__Trecho__:
····················

Para terror dos Democratas, 2024 chega cada vez mais perto de 1968

Como o anúncio da desistência de Joe Biden faz com que os Estados Unidos viajem ao passado

Victor Espínola
5 min readJul 22, 2024
(Reprodução: NurPhoto/Getty Images)

O ano era 1964. O resultado da eleição americana ilustrava a maior vitória da história do Partido Democrata no voto popular. Com 61.1% dos votos, o número mais alto até o momento desde a popularização do processo eleitoral em 1824, Lyndon B. Johnson era eleito Presidente dos Estados Unidos.

Durante seu mandato, o texano enfrentou desafios em anos tumultuados da história americana. Apesar de ser o signatário de leis como a dos Direitos Civis de 64 e dos Diretos de Voto de 65, ambas combatentes contra a segregação pregada em estados do sul do país, movimentos sociais argumentavam que a realidade para a população negra americana continuava a mesma. O líder do principal deles, Martin Luther King, seria assassinado em abril de 1968 em um hotel no estado do Tennessee. A violência era marcante e a revolta tomava conta da população de maneira geral. É importante lembrar que Lyndon B. Johnson era vice de John F. Kennedy, quando o então presidente foi assassinado a tiros em um atentado no Texas.

····················

__Linhas de dados__:
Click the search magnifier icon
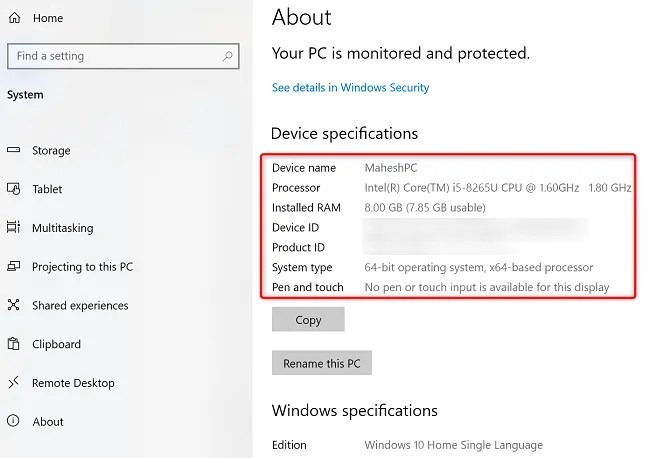The image size is (650, 458). [228, 56]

····················

__Objetivo__: Escreva a continuação do texto sobre a desistência de Joe Biden e o paralelo com 1968, começando logo após a última frase apresentada.

__Resposta ao exercício__:
A ascensão da “nova esquerda” e a chamada “contracultura da década de 60” também pressionavam LBJ, que viu sua popularidade despencar com sua controversa gestão sobre a Guerra do Vietnã, que já durava 12 anos quando ele decidiu aumentar sua ofensiva no conflito e chegar a ter mais de 500 mil soldados em território inimigo. A imprensa cobria dia e noite o fato de que ao menos mil americanos eram mortos por mês na guerra, fazendo com que o presidente tivesse que, diversas vezes, se justificar em pronunciamentos e comunicados oficiais.

Em novembro de 1968, seriam realizadas as eleições presidenciais americanas. Do lado do Partido Republicano, o candidato era o ex-presidente Richard Nixon, que, apesar de enfrentar certas dificuldades no início das primárias do partido, confirmaria sua candidatura em agosto daquele ano na Convenção Republicana.

Já do lado do Partido Democrata o sentimento era o oposto. Incialmente, era esperado o óbvio para a época. Jamais um partido ousou em ter um presidente em serviço disputar oficialmente uma eleição primária, e o apoio a Johnson era total. Porém, a “Ofensiva de Tet” jogou um balde de água fria em todos os planos do partido e do próprio presidente. A ofensiva foi considerada um ato inexplicável para os eleitores e para os políticos democratas, que naquele momento já contavam com uma retratação de LBJ pela sua má condução da guerra nos seus três anos de mandato.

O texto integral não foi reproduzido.